Note : Pandas’ internal representation of your data is called a DataFrame. A DataFrame is simply a tabular data structure, similar to a spreadsheet or a SQL table.
Identifying Missing Values – The Hard Way: Using Pandas
If you are interested in identifying missing values in a row/column of a DataFrame, you need to understand the isnull, any, all methods on a DataFrame.
Taking a detour, we have so far described missing values as being represented by NA or NaN. Instead, what if missing values in a column are values that aren’t of the same type as the rest of the cells in the column, say for example a string in a column containing integers? Doing so in Pandas is not trivial.
Identifying Missing Values – The Easy Way: Using the Data Import Tool
Highlighting null values using the Data Import Tool
Instead of giving you the column names and index values of the cells containing missing values, the Data Import Tool shows them to you. Simply checking the `Highlight Missing Values` checkbox in the bottom-left corner of the Data Import Tool will paint the DataFrame to show you the cells that contain missing values. Further, the Data Import Tool understands that your data file might have errors, like having a string value in a column otherwise containing integers. The Data Import Tool highlights the cell and displays the underlying content too.
The Data Import Tool can highlight missing value cells, helping you easily identify columns or rows containing NaN values
Replacing Missing Values – The Hard Way: Using Pandas
While Pandas does a great job at handling column operations even if the columns contain NaN values, our data analysis workflow might need us to replace the missing values in our data.
After spending a little time browsing through the Pandas documentation, you will come across the `fillna` method on a DataFrame, which can be used to replace a missing values. The arguments you pass to the fillna method will determine what value the missing values in your DataFrame are replaced with and how the underlying column dtypes change after replacing the missing values.
Replacing Missing Values – The Easy Way: Using the Data Import Tool
With the Data Import Tool, you can replace missing values by right-clicking on the column containing missing values selecting the appropriate Fill Missing Values item. Opting to replace missing values in the column with a specific column will open an additional dialog, prompting you to enter the value.
Replace missing values in your DataFrame using the Canopy Data Import Tool
Removing Missing Values – The Hard Way: Using Pandas
While removing columns or rows containing missing values might be a little extreme, it might be necessary. Pandas suggests that you use the dropna method on the DataFrame to drop columns or rows that contain missing values. The arguments you pass to the dropna method will determine what rows/columns are removed from the DataFrame.
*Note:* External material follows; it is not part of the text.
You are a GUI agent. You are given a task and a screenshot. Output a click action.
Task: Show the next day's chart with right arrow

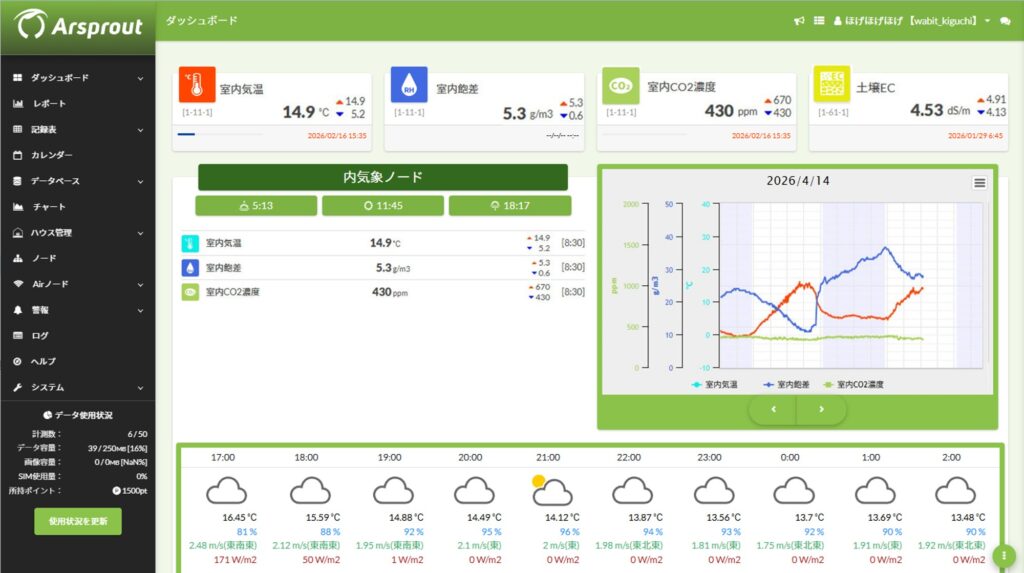822,409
Removing Missing Values – The Easy Way: Using the Data Import Tool
With the Data Import Tool on the other hand, you can remove rows/columns containing missing values by selecting the “Delete Empty Columns” or “Delete Empty Rows” item from the “Transform” menu. An additional dialog will pop up asking you how lenient you want to be in removing rows/columns containing missing values – if you choose ‘any’, the Data Import Tool will remove rows/columns that contain any missing values; if you choose ‘all’, the Data Import Tool will only remove those rows/columns which contain only missing values.
Delete empty cells in rows/columns using the Canopy Data Import Tool
Choose to delete columns containing any null value or columns full of null values using the Canopy Data Import Tool
Finally, we have data that contains no missing values. So far, we’ve used the DIT to easily discover the missing values in our dataset and to remove/replace the missing values. Finally, by clicking on ‘Use DataFrame’, you can import the dataset as a pandas DataFrame into the IPython workspace of the Canopy Editor. If you’re a data scientist, your data is now void of missing values and can be converted to arrays or variables and passed on to scikit-learn, TensorFlow or any other Machine Learning library of your choice.